As night falls, guests can either wander into town to uncover a plethora of tea bars and nightclubs, or remain in situ to enjoy The View’s own offerings - some of which are absolutely punching above their weight. The hotel’s cocktail bar is probably the most attractive space on the site. The long shadow of Casablanca’s Hollywood glamour is felt in full force, and the soft lighting and banquettes of The Cedar room is somewhere I’d happily spend several hours, especially considering the quality and creativity of the signature cocktails. Adjoined to the hotel is Buddha Bar Agadir, the latest in the renowned chain’s openings and every bit as ridiculous, glamorous and over-the-top as one would expect from this global tour de force. A sushi platter arrives with more dry ice than a Sisters of Mercy concert (never a bad thing for an eternally melodramatic former goth like myself), and alongside a live jazz singer, a djembe drummer and a muscular young chap hoisting himself into the air on ribbons, it provides a night to truly remember.
Are there things requiring a little more attention to detail at The View? Frankly, yes - the operation isn’t quite yet the smooth-running machine it will surely become in the coming seasons. Service is a little on the slow side, and small quirks - no hair conditioner but two types of shampoo? - are easy fixes that will surely manifest soon enough.

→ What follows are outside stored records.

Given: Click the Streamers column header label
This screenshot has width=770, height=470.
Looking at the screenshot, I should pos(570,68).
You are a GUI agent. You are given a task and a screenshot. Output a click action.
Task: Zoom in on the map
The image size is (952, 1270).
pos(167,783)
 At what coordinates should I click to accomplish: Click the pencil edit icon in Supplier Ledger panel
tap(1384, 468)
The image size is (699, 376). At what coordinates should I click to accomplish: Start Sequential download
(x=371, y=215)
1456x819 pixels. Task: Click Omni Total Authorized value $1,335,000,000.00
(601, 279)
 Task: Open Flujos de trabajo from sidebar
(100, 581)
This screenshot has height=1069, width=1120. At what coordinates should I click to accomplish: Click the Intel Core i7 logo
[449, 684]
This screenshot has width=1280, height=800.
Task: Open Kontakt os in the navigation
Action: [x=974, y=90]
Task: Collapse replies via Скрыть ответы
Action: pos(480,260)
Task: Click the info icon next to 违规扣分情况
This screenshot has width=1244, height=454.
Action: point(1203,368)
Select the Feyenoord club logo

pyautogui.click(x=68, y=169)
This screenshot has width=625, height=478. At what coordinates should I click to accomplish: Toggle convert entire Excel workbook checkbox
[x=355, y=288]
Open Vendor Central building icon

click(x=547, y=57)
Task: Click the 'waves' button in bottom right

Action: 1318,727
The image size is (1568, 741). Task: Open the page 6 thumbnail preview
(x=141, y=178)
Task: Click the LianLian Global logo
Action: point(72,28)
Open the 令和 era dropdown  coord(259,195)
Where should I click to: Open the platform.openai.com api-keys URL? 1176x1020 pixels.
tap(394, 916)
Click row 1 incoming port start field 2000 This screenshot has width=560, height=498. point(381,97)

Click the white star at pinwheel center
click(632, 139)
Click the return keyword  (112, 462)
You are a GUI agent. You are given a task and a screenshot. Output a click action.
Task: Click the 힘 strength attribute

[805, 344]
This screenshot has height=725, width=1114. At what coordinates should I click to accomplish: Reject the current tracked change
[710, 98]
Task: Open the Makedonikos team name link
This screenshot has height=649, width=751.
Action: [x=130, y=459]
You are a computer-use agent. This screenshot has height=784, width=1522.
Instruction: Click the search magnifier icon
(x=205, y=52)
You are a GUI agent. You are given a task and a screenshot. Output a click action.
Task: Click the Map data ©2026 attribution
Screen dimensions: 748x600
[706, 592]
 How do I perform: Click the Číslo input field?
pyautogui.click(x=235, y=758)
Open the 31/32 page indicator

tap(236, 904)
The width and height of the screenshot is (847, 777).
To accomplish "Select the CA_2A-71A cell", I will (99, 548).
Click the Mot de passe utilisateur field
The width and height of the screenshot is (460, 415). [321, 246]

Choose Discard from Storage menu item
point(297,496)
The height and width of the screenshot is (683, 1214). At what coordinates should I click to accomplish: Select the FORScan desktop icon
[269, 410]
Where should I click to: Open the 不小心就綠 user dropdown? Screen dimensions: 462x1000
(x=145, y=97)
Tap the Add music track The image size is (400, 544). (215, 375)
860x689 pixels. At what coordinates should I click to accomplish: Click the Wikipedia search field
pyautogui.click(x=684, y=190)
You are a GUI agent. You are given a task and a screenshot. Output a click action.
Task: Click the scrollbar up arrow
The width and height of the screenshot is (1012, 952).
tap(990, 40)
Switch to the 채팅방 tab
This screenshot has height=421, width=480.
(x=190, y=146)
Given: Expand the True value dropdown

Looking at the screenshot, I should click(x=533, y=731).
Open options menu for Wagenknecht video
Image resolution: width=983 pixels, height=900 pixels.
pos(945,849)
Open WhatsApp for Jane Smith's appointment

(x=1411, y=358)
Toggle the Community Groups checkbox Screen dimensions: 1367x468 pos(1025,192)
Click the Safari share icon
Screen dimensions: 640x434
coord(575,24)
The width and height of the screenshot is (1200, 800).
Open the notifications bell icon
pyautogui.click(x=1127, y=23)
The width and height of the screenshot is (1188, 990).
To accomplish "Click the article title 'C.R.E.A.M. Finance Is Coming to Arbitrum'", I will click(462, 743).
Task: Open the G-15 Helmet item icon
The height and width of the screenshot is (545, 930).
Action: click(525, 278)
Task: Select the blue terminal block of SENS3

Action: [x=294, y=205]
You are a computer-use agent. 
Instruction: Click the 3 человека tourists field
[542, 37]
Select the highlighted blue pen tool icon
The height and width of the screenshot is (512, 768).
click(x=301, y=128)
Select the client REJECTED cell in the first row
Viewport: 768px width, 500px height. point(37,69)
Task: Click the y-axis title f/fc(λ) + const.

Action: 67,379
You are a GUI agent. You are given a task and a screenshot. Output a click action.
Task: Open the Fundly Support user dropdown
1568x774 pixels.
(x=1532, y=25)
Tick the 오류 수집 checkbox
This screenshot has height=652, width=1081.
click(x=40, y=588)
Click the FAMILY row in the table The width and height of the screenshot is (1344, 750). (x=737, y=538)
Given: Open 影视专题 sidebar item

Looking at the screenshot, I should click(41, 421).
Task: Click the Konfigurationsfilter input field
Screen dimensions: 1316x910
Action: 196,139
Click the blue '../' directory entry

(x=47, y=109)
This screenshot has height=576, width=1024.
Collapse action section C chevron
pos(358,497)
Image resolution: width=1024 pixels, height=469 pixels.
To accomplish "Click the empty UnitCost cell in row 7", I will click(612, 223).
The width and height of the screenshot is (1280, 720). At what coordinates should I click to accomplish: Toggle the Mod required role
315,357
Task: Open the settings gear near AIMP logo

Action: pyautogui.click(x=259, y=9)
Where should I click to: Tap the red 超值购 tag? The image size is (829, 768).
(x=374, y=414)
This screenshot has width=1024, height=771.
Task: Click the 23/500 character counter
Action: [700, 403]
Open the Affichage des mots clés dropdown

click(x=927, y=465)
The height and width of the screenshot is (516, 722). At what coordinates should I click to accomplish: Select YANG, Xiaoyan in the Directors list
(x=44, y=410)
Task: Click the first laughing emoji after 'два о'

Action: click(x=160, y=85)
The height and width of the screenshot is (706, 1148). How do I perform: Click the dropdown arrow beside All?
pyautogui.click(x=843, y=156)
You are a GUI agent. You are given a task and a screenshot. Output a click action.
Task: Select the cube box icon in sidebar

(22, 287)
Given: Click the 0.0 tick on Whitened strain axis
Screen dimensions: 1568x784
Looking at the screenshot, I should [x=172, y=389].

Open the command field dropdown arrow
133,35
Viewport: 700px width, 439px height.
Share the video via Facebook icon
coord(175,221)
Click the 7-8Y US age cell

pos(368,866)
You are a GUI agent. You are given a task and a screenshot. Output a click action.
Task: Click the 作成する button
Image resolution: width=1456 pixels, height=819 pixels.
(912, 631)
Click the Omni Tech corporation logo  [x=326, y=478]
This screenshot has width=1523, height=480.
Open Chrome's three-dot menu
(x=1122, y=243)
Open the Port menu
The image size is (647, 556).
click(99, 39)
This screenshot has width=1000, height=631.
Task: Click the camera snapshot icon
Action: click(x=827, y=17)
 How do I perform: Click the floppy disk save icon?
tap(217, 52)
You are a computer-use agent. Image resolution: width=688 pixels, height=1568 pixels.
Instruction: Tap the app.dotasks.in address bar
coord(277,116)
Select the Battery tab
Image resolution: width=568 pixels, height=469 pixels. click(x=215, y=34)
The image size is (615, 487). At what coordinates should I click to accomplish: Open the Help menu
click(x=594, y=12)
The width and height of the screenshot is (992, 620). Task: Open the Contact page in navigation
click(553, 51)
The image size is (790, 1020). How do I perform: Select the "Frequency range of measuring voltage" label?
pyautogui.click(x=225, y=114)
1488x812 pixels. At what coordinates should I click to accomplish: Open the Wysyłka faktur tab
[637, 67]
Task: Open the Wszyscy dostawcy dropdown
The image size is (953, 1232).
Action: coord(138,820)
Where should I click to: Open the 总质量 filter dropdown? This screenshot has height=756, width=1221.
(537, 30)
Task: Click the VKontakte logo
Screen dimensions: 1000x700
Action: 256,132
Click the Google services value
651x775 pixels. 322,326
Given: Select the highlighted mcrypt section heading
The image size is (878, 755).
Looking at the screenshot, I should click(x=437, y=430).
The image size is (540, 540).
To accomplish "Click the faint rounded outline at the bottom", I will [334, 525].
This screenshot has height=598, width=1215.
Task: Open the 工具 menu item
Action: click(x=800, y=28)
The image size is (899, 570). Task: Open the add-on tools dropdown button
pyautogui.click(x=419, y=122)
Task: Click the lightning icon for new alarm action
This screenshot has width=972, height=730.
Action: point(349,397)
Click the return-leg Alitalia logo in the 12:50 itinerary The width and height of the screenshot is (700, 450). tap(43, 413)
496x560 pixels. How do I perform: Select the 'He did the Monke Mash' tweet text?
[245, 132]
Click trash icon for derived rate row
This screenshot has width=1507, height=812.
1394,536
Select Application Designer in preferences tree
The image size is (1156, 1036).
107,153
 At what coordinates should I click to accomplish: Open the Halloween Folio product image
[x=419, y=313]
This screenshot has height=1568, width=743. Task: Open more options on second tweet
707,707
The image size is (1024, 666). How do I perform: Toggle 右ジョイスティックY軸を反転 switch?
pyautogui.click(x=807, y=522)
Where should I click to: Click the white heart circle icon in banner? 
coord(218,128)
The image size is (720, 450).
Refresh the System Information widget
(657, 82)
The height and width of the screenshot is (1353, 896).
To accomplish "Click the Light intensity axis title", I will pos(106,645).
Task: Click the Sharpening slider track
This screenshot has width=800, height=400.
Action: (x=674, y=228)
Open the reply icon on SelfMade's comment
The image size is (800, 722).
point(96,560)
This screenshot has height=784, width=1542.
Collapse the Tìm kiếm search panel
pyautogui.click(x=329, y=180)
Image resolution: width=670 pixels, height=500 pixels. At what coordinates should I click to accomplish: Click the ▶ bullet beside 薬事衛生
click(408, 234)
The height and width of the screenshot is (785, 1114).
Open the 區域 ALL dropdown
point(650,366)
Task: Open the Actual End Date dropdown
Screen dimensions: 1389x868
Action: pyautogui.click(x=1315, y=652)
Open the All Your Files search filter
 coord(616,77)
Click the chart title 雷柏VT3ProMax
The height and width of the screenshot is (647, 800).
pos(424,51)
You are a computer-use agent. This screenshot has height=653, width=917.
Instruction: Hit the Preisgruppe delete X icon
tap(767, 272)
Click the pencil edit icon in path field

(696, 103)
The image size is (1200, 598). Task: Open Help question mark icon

More dry ice than a Sisters of Mercy concert
One aspect of The View’s offering which simply couldn’t be improved upon is the spa service, namely the traditional Moroccan Hammam - a bonafide must-try when in the country. For the uninitiated, the hammam is an age-old wellness ritual which takes the concept of the steam room to its logical conclusion. Visitors lie on a steam-warmed marble worktop, and are repeatedly washed, scrubbed, oiled, scrubbed, cleansed, scrubbed and then scrubbed some more, almost to the point of actual pain. Toxins are expelled. Nerves are awakened. Bloodflow is uninhibited, skin rejuvenated, chakras aligned etc etc. It’s an hour of the utmost bodily attention, and one that leaves you genuinely woozy and enlivened from head to toe. Absolutely recommended, and worthy of the trip in itself.
The View’s spa also offers a pleasing gamut of other treatments, ranging from facials to full-body massages, all delivered with an emphasis on holistic care and use of local natural ingredients (namely the famed argan oil).
All in all, Agadir offers a pleasant and highly relaxing winter escape, ticking all the right boxes when it comes to weather, access to the ocean and its myriad delights, and great food and services delivered with a real affection for the old ways. The city itself is still very much a work in progress - you can hardly move for building sites, regeneration projects, ambitious new centres of culture, ad infinitum - but there’s something deeply satisfying about checking out a location while it’s still on its way up.
Agadir? Went there before it was cool, mate.